Formulation and Evaluation of Bilayer tablets of Metoprolol Succinate

Metoprolol is β-1 blocker drug and used in treatment of angina pectoris and hypertension. Metoprolol 100mg tablets were formulated as a modified release oral system by utilizing the concept of bilayer tablets in which 30mg drug was added as immediate release (IR) and 70 mg as extended Release (ER). The IR layer consists of lactose or microcrystalline cellulose which acts as diluents with sodium starch glycolate or crosscarmellose as superdisintegrant. The blend was evaluated for angle of repose, bulk and tapped density, Hausner's ratio, Carr's index. The bilayer tablets were prepared manually using 9 station tablet punching machine. The prepared bilayer tablets were evaluated for hardness, thickness, friability, uniformity of weight and in vitro dissolution study. The bilayer tablets were also examined for drug content, kinetic of drug release and stability study.
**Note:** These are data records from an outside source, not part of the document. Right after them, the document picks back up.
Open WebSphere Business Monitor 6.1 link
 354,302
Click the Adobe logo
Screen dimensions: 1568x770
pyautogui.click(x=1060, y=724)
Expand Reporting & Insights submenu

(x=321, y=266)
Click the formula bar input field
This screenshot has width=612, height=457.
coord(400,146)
The results showed that the immediate release layer comprising MCC and 2% SSG released 95% drug in 60mins. The sustained release layer was prepared by three polymers i.e. HPMC K 100, HPMC K 15M and HPMC K 4M. It was found that HPMC K 4M in 20% concentration sustained the release of metoprolol succinate to 12hrs. It was concluded that batch BL-3 exhibited desirable properties and optimized drug release. The in vitrodrug release of batch BL-3 was satisfactory. Hence batch BL-3 was considered as optimized batch.